_SELECTED EXCERPT_
####################
Diabetes concerns a large and rapidly growing patient group. Type 1 diabetes results from the autoimmune destruction of insulin-producing beta-cells distributed within the pancreas. There are currently two main treatments for diabetes: insulin therapy and transplantation.
The primary treatment for diabetes type 1 today involves exogenous insulin therapy, administrated trough lifelong daily injections or a pump, sometimes supplemented with device-based technologies to regulate blood glucose levels. However, constantly self-managing blood glucose levels poses not only a mental burden for persons with type 1 diabetes, but also makes it difficult to attain perfect blood sugar levels. Imperfect regulation may lead to the development of chronic complications, such as nephropathy, retinopathy, neuropathy, ischemic heart disease, peripheral vascular disease.
Pancreas transplantation effectively restores blood glucose control; however, the invasive procedure involved is linked to a high risk of complications. In contrast, intraportal islet transplantation offers a less invasive alternative, but it is less effective and poses challenges in maintaining long-term control. Both transplantation options are rarely preformed due to donor shortages and the requirement for lifelong antirejection medication.
####################
_LISTED ENTRIES_

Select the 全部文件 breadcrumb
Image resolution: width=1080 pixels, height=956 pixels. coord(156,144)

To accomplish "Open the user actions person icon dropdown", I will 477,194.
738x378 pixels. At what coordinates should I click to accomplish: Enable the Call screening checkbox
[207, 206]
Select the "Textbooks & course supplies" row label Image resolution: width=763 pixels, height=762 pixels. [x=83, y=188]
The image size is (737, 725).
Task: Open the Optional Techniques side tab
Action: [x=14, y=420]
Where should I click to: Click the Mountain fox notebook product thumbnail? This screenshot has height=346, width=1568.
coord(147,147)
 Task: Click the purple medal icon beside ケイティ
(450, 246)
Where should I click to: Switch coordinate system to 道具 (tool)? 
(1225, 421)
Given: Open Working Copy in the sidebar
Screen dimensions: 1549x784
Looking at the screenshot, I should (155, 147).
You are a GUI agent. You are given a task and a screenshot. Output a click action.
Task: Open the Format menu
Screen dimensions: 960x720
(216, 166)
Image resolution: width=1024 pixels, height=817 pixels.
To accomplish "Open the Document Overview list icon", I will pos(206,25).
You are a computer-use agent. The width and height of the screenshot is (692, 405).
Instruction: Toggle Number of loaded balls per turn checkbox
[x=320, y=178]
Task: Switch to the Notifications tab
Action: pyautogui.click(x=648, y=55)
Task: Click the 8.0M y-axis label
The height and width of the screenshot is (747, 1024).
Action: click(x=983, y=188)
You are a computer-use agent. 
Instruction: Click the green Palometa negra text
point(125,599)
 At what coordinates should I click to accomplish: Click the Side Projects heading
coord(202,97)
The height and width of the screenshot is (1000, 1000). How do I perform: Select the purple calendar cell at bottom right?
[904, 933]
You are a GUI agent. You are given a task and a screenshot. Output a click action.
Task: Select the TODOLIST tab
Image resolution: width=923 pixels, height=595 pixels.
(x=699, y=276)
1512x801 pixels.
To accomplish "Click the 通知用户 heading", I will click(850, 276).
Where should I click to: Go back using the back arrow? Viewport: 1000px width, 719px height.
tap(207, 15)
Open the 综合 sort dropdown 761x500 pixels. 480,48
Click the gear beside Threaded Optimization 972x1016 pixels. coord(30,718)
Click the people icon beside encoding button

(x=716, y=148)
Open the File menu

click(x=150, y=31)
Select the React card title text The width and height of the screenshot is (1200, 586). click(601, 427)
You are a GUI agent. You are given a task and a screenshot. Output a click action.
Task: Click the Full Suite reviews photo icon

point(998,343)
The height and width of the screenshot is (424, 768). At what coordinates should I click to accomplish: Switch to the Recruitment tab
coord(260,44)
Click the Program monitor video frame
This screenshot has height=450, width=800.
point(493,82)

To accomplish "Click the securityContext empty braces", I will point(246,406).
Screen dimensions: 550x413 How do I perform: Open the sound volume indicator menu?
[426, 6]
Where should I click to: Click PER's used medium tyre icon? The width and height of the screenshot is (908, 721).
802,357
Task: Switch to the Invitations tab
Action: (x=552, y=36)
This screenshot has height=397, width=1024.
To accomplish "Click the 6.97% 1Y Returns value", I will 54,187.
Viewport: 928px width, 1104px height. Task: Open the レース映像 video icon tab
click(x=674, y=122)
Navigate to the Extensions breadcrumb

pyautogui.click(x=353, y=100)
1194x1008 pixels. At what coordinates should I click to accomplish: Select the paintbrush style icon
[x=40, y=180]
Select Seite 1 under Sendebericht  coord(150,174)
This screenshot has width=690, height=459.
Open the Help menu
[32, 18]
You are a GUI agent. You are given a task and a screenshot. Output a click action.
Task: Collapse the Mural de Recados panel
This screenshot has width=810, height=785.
####################
_TRY IT_
Rewrite the diabetes treatment text starting with "Diabetes concerns a" and going on through "therapy and transplantation.", substituting "beta cells" for "beta-cells". Nothing in the records is needed here.

_PROBLEM SOLUTION_
Diabetes concerns a large and rapidly growing patient group. Type 1 diabetes results from the autoimmune destruction of insulin-producing beta cells distributed within the pancreas. There are currently two main treatments for diabetes: insulin therapy and transplantation.